I think they have gone so far round the circle they came back on themselves and didnt even realise.

EdgeOfACoin · 20/08/2021 07:25

We're hamstrung, really, in trying to define gender identity because it's so subjective. It's all about how the person feels. If only it were so easy as looking at genitalia, or even testing hormone levels or brain activity.

The problem with 'gender identity' is that nobody can explain what everyone with the same 'gender identity' has in common. What do all women and transwomen have in common with each other that they do not also have in common with any men or transmen? The question is unanswerable. It can't even begin to be answered.

I don't know if I have a gender identity. I'm happy enough accepting the label as 'woman' based on my physiology but I have no idea if I would be unhappy accepting the label as 'man', had I been born with male genitalia and raised as a boy.
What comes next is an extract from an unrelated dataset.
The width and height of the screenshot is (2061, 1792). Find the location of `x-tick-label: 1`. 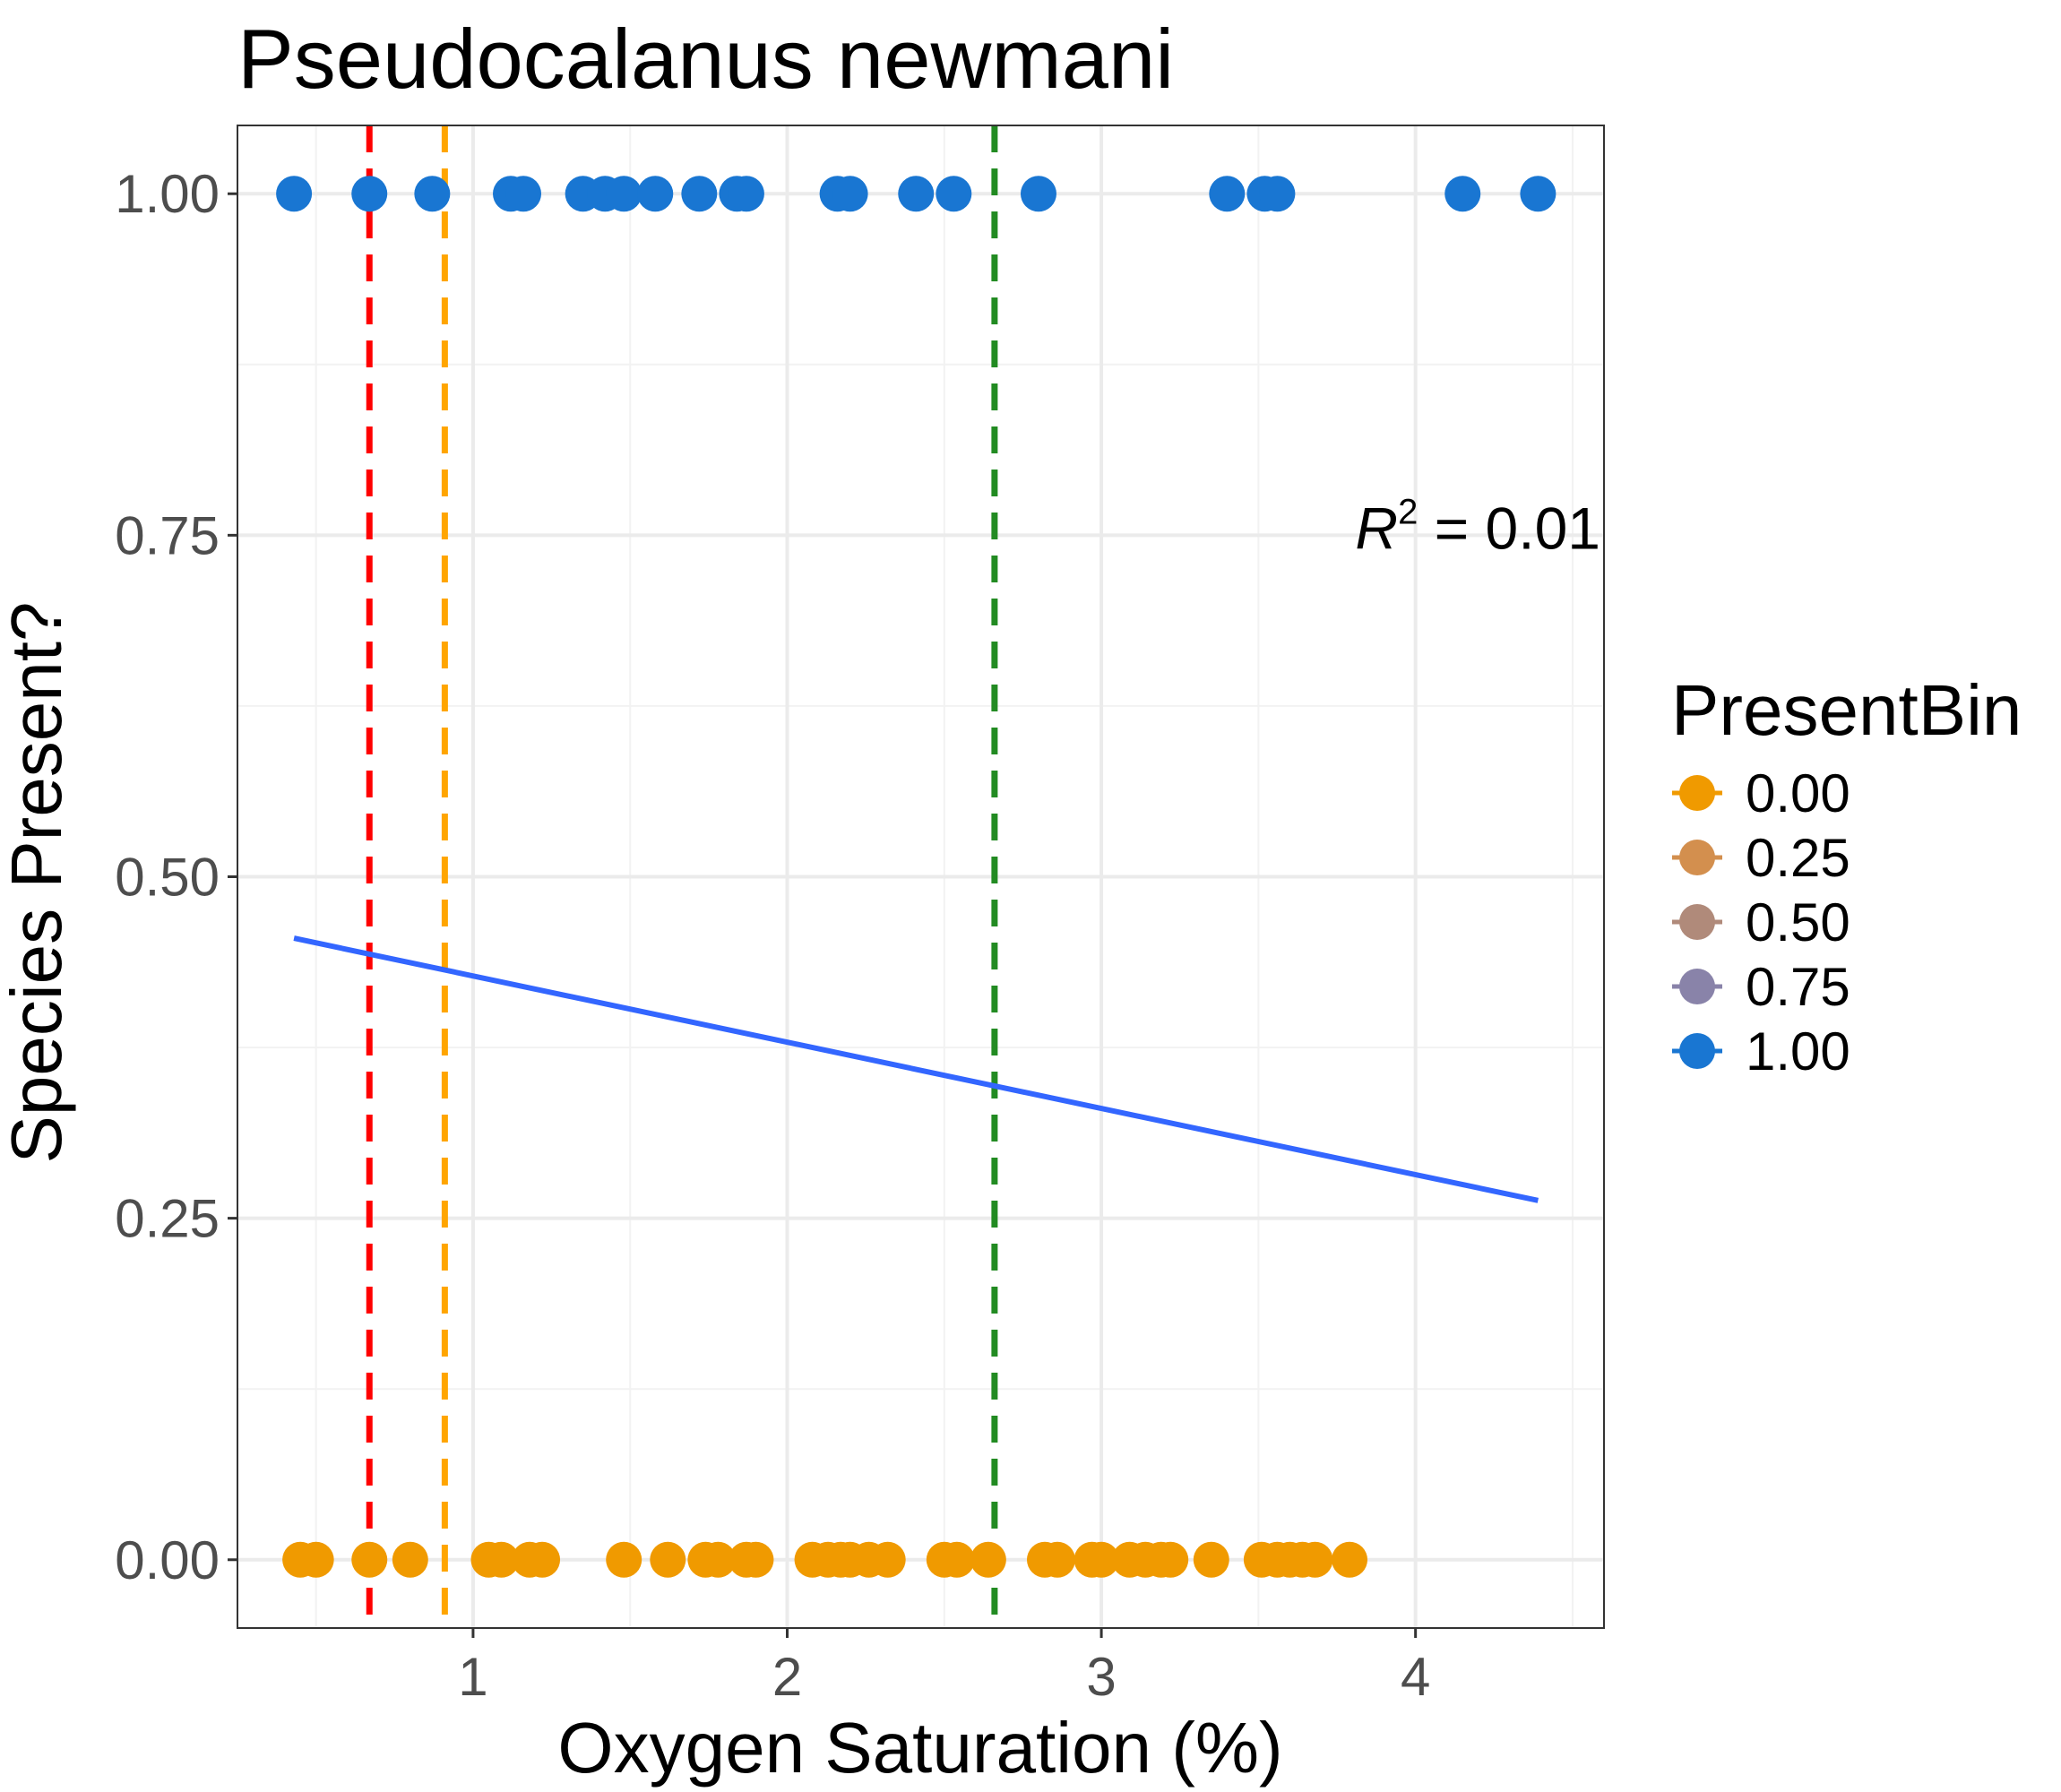

x-tick-label: 1 is located at coordinates (472, 1677).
So what is the point of segregating people by 'gender identity' if it is so ephemeral? Why should a rape victim have to accept an examination by someone who purportedly shares her 'gender identity', even though that person is 6'1" with male physiology? Why must I share a communal gym changing room with a male-bodied person who I don't know but who 'feels like a woman'?

I get that people have lovely transwomen friends, but I don't know them. In all honesty, I have known some rather odd mtf transitioners (who looked and acted very much like men in frilly tops). I wouldn't have felt any more comfortable sharing a female-only space with these particular mtf transitioners than I would with a man I who made me feel slightly uncomfortable.